::: SOURCE TEXT
- Theatrical release poster
- Directed by: James Tinling
- Screenplay by: Arnold Belgard
- Story by: Lou Breslow John Patrick
- Produced by: Sol M. Wurtzel
- Starring: Kent Taylor Louise Currie Dennis Hoey Larry J. Blake Ann Doran John Eldredge
- Cinematography: Benjamin H. Kline
- Edited by: Frank Baldridge
- Music by: R. Dale Butts
- Production company: 20th Century Fox
- Distributed by: 20th Century Fox
- Release date: July 18, 1947;
- Running time: 63 minutes
- Country: United States
- Language: English

= Second Chance (1947 film) =

1947 film by James Tinling

Second Chance is a 1947 American film noir crime film directed by James Tinling and written by Arnold Belgard. The film stars Kent Taylor, Louise Currie, Dennis Hoey, Larry J. Blake, Ann Doran and John Eldredge. The film was released on July 18, 1947, by 20th Century Fox.

==Plot==
Joan Summers (Louise Currie) enters the office of jewel merchant Montclaire closely followed by Kendal Wolf. Each recognizes the other to be a jewel thief, and wordlessly they team together to steal a $30,000 diamond. Searched and questioned when the gem is missed, they are released ... with the gem.
::::::
::: MATERIAL SUPPLIED
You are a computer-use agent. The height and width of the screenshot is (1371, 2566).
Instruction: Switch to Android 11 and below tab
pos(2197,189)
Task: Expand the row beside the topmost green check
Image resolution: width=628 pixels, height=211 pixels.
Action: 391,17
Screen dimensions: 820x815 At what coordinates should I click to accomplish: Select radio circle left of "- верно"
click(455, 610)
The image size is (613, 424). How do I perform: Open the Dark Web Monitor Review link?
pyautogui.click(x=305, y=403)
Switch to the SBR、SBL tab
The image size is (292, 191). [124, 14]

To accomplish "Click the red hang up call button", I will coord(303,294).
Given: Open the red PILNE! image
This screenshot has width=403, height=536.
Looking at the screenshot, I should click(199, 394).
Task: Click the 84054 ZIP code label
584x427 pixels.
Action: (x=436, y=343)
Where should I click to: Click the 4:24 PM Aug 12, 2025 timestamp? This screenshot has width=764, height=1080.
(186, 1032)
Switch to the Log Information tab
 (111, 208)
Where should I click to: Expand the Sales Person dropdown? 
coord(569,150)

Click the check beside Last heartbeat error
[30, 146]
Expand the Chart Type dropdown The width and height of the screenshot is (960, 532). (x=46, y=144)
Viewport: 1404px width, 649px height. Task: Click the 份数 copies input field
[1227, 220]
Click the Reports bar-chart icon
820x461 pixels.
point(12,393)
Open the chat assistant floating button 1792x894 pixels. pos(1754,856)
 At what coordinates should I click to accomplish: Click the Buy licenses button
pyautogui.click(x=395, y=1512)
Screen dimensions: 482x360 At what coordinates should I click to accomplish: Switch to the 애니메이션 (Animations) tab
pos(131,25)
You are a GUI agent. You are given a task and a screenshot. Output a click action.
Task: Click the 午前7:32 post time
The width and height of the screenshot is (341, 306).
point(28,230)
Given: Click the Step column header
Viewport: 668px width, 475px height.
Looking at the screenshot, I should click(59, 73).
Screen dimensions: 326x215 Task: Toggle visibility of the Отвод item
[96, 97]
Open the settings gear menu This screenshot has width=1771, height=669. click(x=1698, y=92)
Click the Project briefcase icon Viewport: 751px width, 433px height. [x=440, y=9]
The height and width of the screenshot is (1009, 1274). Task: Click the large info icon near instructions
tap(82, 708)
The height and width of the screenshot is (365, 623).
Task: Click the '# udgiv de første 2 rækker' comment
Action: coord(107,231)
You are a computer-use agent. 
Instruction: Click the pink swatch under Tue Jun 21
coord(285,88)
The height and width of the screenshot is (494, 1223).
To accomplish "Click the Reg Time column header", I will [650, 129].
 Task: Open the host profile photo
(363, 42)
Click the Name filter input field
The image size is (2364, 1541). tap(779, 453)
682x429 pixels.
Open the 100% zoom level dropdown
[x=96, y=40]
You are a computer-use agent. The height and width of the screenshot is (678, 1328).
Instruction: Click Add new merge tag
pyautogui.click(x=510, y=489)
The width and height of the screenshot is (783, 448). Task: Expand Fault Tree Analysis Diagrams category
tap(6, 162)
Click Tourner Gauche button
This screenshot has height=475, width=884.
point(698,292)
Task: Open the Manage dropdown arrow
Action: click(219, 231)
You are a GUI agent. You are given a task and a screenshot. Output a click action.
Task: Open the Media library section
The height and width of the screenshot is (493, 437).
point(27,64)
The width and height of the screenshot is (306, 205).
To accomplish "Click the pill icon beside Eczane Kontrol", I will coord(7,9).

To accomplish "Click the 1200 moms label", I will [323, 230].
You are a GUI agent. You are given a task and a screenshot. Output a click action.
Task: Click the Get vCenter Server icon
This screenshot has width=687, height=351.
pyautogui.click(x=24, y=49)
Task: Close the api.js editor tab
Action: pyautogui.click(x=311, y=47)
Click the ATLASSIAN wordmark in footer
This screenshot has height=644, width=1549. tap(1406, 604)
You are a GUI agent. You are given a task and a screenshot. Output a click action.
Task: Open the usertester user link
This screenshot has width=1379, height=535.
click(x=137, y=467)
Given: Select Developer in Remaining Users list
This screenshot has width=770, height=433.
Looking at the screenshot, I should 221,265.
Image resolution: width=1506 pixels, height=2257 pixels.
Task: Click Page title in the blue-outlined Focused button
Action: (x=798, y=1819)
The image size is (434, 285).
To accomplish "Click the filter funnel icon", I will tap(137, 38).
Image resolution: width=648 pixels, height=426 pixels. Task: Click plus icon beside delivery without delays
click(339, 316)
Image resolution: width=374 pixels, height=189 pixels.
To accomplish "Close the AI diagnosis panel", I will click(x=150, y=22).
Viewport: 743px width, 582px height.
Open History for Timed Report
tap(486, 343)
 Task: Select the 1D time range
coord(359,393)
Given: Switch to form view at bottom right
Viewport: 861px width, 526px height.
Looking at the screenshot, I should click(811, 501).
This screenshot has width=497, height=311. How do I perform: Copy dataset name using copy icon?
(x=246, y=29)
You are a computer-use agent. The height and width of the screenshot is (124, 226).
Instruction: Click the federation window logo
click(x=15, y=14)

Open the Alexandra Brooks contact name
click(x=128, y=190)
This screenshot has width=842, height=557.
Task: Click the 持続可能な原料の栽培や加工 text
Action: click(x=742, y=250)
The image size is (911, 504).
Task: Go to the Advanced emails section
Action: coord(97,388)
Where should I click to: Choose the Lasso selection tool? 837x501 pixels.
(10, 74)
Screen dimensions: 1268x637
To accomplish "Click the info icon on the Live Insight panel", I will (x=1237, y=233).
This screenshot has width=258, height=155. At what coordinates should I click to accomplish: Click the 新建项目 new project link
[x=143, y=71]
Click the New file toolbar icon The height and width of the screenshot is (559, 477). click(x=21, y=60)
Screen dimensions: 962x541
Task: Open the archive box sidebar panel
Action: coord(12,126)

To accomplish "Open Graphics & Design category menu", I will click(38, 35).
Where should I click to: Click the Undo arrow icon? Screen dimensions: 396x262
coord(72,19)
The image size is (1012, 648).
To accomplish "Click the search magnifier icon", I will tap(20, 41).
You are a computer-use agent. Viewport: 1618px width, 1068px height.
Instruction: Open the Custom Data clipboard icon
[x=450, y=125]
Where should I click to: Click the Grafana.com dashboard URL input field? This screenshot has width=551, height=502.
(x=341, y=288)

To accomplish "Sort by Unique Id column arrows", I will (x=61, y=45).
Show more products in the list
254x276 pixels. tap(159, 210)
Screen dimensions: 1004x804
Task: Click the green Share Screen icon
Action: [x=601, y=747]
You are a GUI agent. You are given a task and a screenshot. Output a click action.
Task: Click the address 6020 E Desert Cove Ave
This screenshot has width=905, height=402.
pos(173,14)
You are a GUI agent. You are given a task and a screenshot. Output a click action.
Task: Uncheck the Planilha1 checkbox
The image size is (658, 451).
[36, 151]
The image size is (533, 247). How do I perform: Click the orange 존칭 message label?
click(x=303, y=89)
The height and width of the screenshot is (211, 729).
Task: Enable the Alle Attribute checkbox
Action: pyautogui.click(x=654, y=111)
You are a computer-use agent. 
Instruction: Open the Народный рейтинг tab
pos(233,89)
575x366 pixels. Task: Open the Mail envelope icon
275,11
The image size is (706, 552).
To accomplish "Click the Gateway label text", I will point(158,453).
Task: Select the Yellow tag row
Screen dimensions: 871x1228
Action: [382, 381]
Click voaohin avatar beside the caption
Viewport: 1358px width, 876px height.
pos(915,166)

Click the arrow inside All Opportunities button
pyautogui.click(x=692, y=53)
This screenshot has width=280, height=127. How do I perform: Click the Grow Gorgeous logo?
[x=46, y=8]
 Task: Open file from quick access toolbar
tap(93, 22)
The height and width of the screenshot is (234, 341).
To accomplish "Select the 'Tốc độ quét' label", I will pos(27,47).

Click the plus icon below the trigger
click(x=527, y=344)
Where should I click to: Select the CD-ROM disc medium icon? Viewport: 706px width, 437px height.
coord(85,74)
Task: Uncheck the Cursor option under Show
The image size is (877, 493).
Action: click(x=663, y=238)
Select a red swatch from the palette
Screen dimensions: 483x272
::::::
» **YOUR TASK**
Using the Second Chance film text, answer:
1. Who edited the film?
2. How long does the film run?
3. What is the value of the diamond stolen in Montclaire's office?

» **WRITTEN ANSWER**
1. Frank Baldridge
2. 63 minutes
3. $30,000